Q: Your recommendations that businesses seek out easy-win AI pilots, and create centers of excellence are practical, but are they enough in these highly competitive times? Do companies need to step up their AI game and make bigger investments?
TD: Even very aggressive companies like Amazon say that the bulk of their AI investments are “quietly but meaningfully improving core operations.” If you are a very sophisticated company in terms of technology, however, it might make sense to have one or two “moon shots,” as Amazon does.
A dedicated AI unit will help entrench AI in the organization and make sure applications and use cases move forward. Having a roadmap for setting up an AI Center of Excellence is important because companies are devoting considerable financial resources to AI, and necessary skills and experience are too rare to scatter around the organization with little coordination or collaboration. Just as e-commerce groups supported online presence and commerce, AI will engender new competence centers, or centers of excellence, and new roles within them.
One of the most critical factors in successfully building an AI center is recruiting, attracting, or building talent. That need can’t be overstated, but there are various ways to accomplish the objective, including retraining existing analytics talent. Most firms don’t use all the talent development tools at their disposal—and some survey results from Deloitte suggest that many executives plan to only hire new talent for jobs affected by AI. I’m not sure that’s going to be feasible or fair to existing employees.
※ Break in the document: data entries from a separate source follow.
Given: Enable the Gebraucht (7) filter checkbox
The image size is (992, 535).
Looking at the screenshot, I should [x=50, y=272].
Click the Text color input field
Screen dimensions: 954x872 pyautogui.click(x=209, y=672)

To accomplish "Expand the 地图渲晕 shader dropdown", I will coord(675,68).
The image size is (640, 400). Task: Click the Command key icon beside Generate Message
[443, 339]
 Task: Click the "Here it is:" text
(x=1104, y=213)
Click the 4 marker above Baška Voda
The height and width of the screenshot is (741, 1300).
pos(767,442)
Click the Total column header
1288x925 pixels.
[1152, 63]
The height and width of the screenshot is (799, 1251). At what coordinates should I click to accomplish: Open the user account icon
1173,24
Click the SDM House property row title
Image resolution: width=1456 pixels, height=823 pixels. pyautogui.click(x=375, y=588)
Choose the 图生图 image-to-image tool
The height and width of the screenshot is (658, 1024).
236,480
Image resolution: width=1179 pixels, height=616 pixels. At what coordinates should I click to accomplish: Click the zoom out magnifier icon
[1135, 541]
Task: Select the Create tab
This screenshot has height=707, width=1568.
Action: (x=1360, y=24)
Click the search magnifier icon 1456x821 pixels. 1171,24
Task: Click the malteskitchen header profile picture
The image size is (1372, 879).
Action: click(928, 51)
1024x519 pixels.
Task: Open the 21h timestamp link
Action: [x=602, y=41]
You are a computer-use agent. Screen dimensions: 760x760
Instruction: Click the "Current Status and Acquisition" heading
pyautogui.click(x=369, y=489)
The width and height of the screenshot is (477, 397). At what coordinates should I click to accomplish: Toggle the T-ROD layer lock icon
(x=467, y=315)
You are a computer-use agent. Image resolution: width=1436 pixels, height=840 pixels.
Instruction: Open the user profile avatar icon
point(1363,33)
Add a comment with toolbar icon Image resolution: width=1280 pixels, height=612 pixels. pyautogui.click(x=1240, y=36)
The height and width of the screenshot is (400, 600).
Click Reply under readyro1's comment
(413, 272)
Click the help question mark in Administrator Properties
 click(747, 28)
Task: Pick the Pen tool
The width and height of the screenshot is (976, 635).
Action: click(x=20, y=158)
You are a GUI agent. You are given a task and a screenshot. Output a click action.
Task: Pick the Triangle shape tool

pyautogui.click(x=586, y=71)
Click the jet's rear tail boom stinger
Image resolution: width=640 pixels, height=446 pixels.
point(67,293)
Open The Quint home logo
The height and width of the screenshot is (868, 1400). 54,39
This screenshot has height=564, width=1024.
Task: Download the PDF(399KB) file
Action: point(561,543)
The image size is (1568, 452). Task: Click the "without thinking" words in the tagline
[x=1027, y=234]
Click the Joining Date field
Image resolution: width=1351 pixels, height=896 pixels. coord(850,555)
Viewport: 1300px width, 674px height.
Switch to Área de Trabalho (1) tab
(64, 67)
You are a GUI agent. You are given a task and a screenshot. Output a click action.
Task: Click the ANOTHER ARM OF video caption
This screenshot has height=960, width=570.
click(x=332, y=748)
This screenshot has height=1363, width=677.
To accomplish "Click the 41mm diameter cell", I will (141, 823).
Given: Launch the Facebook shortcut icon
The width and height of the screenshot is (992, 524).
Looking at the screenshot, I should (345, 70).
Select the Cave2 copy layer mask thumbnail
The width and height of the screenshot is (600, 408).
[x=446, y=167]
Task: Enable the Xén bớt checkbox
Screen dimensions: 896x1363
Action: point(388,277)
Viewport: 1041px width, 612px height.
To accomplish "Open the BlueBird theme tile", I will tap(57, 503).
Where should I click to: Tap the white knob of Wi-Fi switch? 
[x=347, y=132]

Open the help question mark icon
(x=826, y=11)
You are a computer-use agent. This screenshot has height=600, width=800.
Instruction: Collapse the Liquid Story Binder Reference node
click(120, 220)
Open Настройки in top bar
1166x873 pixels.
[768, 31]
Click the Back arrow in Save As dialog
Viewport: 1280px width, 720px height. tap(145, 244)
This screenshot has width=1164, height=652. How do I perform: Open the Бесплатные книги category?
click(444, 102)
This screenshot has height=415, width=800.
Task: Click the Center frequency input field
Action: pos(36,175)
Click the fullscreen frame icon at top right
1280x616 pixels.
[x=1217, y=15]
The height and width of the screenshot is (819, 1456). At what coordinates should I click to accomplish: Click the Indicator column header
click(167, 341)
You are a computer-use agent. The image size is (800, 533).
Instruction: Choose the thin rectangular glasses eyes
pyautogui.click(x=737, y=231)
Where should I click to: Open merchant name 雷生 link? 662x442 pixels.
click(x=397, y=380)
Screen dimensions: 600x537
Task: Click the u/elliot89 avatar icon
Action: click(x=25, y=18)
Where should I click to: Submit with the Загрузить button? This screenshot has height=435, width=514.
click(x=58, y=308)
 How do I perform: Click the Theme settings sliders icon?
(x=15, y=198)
Q: Are non-tech and legacy firms at greater risk if they don’t jump in? Farmer’s Insurance seems like a good example of a firm taking advantage of AI incrementally…can you name another legacy company that’s taking a more aggressive stance?
TD: While many companies struggle with pilots and coordination, Farmer’s Insurance is managing an enterprise-wide rollout of AI. AI-based image recognition is used to process car insurance claims while chatbots and other natural language processing-based tools are used in contact centers. The potential of machine learning algorithms is being explored as part of a usage-based insurance program, called Signal. The company is also using automated machine learning tools to develop better predictive models.
Every company approaches AI differently and with more or less urgency. Deutsche Bank, J.P. Morgan Chase, Capital One, Pfizer, Procter & Gamble, and Anthem are among the non-tech firms that have created hundreds of AI projects and are proceeding aggressively to deploy them throughout their businesses. Some even aspire to make AI the core of their strategies. It may be possible to succeed with a more conservative approach, but it will be difficult to be a “fast follower”—there is just too much data, learning, and organizational adaptation involved.
Q: How should businesses choose and fund pilots and experiments? Are there cases where discreet ‘sandboxes’ might produce more innovative approaches? When do you expect that AI-driven businesses will be the norm and how will it impact jobs?
TD: Most pilots and experiments aren’t terribly expensive and are typically funded out of R&D budgets. The challenge isn’t doing them, it’s in “deployment”—integrating them with production systems and processes. Companies increasingly need to create deployment pipelines to ensure that a high percentage of experiments make it into production. On the jobs front, so far there has been little impact from AI. Production deployments will have greater impact on jobs, but I still think we are looking at more augmentation of human labor than widespread automation of it. Of course, despite all the predictions, nobody knows for sure what will happen to jobs.